Nonetheless, Plaintiff cannot have it both ways. Either UPSF is his employer, and he should have named UPSF as a defendant in Foster II, Foster III, and Foster IV, or UPSF and UPSA constitute a single employer, in which case the absence of allegations in any of the complaints filed in Foster II, Foster III, or Foster IV that either put UPSA on notice that Plaintiff's claims are based on a single employer theory or even support that theory of liability renders his claims subject to dismissal for failure to state a claim. See Pineda, 2019 WL 6255199, at *4 n.4 ("Here, Plaintiff pleads no facts suggesting interrelation of operations, centralized control of labor operations, common management, or common ownership or financial control between ESPN and TWDC—factors that courts consider to determine whether two companies should be treated as a single employer."). Moreover, Plaintiff's failure to plead UPSA's liability on a single employer theory is particularly problematic with respect to his complaints in Foster II and Foster IV. Plaintiff made a knowing choice to bring Foster II and Foster IV against UPSA alone, and with respect to his ADA claims, which are asserted only in those actions, he is barred by the statute of limitations from changing his mind and now bringing those actions against UPSF.

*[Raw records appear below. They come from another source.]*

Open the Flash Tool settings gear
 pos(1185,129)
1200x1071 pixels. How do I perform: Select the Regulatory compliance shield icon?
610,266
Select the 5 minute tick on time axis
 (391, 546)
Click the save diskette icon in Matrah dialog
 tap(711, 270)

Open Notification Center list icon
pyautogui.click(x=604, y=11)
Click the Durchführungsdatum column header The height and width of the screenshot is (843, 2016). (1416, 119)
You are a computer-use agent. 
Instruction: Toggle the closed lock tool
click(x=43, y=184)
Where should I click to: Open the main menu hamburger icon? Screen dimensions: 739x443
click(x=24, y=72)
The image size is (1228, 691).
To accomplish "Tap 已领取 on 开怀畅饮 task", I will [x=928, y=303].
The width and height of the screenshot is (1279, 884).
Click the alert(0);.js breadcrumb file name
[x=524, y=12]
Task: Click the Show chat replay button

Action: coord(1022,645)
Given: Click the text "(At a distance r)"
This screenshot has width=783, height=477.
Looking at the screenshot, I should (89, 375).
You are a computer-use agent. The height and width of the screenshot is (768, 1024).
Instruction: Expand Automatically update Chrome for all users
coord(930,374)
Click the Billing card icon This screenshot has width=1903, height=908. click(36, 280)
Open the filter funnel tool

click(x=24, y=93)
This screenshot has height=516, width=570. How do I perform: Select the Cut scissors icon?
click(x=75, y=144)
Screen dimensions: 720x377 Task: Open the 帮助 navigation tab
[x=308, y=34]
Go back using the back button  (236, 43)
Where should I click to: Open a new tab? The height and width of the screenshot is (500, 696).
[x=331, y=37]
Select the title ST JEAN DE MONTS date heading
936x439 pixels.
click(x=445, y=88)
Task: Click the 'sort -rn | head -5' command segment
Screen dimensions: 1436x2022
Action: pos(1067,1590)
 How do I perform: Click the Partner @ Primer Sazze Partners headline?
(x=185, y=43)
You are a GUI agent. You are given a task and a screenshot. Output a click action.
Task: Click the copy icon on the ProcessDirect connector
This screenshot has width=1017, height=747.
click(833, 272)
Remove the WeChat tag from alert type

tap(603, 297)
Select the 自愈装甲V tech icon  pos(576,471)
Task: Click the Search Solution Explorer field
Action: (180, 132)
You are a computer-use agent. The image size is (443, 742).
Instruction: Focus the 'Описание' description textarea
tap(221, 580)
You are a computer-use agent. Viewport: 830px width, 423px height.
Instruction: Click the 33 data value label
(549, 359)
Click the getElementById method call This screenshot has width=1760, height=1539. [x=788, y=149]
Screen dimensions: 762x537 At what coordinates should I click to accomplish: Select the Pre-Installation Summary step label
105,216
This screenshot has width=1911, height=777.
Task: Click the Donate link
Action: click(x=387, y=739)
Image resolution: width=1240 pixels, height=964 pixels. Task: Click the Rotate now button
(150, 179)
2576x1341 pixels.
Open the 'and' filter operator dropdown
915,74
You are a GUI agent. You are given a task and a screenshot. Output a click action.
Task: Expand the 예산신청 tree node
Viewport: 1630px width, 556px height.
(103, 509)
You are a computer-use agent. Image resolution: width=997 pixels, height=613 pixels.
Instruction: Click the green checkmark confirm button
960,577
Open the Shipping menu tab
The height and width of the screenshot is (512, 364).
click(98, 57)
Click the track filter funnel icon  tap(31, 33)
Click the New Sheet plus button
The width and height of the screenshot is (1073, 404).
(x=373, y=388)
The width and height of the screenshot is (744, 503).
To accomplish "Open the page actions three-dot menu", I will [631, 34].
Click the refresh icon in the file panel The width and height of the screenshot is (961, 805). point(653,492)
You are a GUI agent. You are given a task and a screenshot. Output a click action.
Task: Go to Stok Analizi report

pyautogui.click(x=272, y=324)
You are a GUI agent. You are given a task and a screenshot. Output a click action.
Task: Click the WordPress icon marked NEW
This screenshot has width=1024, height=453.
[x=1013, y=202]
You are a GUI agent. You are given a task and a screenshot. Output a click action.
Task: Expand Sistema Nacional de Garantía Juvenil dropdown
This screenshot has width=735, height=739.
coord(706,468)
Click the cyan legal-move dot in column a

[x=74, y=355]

As Defendant UPSA notes in its motions to dismiss in Foster II and Foster IV, the statute of limitations for filing ADA claims after receipt of a notice of right to sue is 90 days. Docket # 26, 18CV10294, at 12; Docket # 24, 19CV6501, at 12; see Tiberio v. Allergy Asthma Immunology of Rochester, 664 F.3d 35, 37 (2d Cir. 2011) ("In order to be timely, a claim under the ADA must be filed in federal district court within 90 days of the claimant's receipt of a right-to-sue letter from the EEOC." (citing 42 U.S.C. § 2000e-5(f)(1) (specifying that a Title VII action must be brought within 90 days of the claimant's notification of her right to sue); id. § 12117(a) (applying the Title VII limitations period to claims brought under the ADA))). Plaintiff's notice of right to sue in Foster II was issued on August 27, 2018, Ranni Decl. Ex. 10, and accordingly, Plaintiff had until November 28, 2018, to file his complaint in that action. See Tiberio, 664 F.3d at 37 ("There is a presumption that a notice provided by a government agency was mailed on the date shown on the notice. There is a further presumption that a mailed document is received three days after its mailing.") (citations omitted). Plaintiff's notice of right to sue in Foster IV was issued on April 15, 2019, Ranni Decl. Ex. 11, and accordingly, he had until July 17, 2019, to file his complaint in that action. The complaints in Foster II and Foster IV were timely filed, but they were only filed against UPSA. Consequently, Plaintiff cannot amend those complaints to add UPSF as a defendant unless the amendment "relates back" to the original complaints under Fed. R. Civ. P. 15(c)(1)(C) ("An amendment to a pleading relates back to the date of the original pleading when: . . . the amendment changes the party or the naming of the party against whom a claim is asserted, if . . . the party to be brought in by amendment . . . knew or should have known that the action would have been brought against it, but for a mistake concerning the proper party's identity"). However, relation back under Rule 15(c)(1)(C) does not apply where, as here, a plaintiff did not make "a mistake concerning the proper party's identity." In opposition to the motions to dismiss, Plaintiff states that he "made an error in not adding Ground Freight Inc. to Foster II, Foster III and Foster IV to avoid the current motions. However, that does not mean Plaintiff sued the wrong party." Mem. in Opp'n at 7 (emphasis added).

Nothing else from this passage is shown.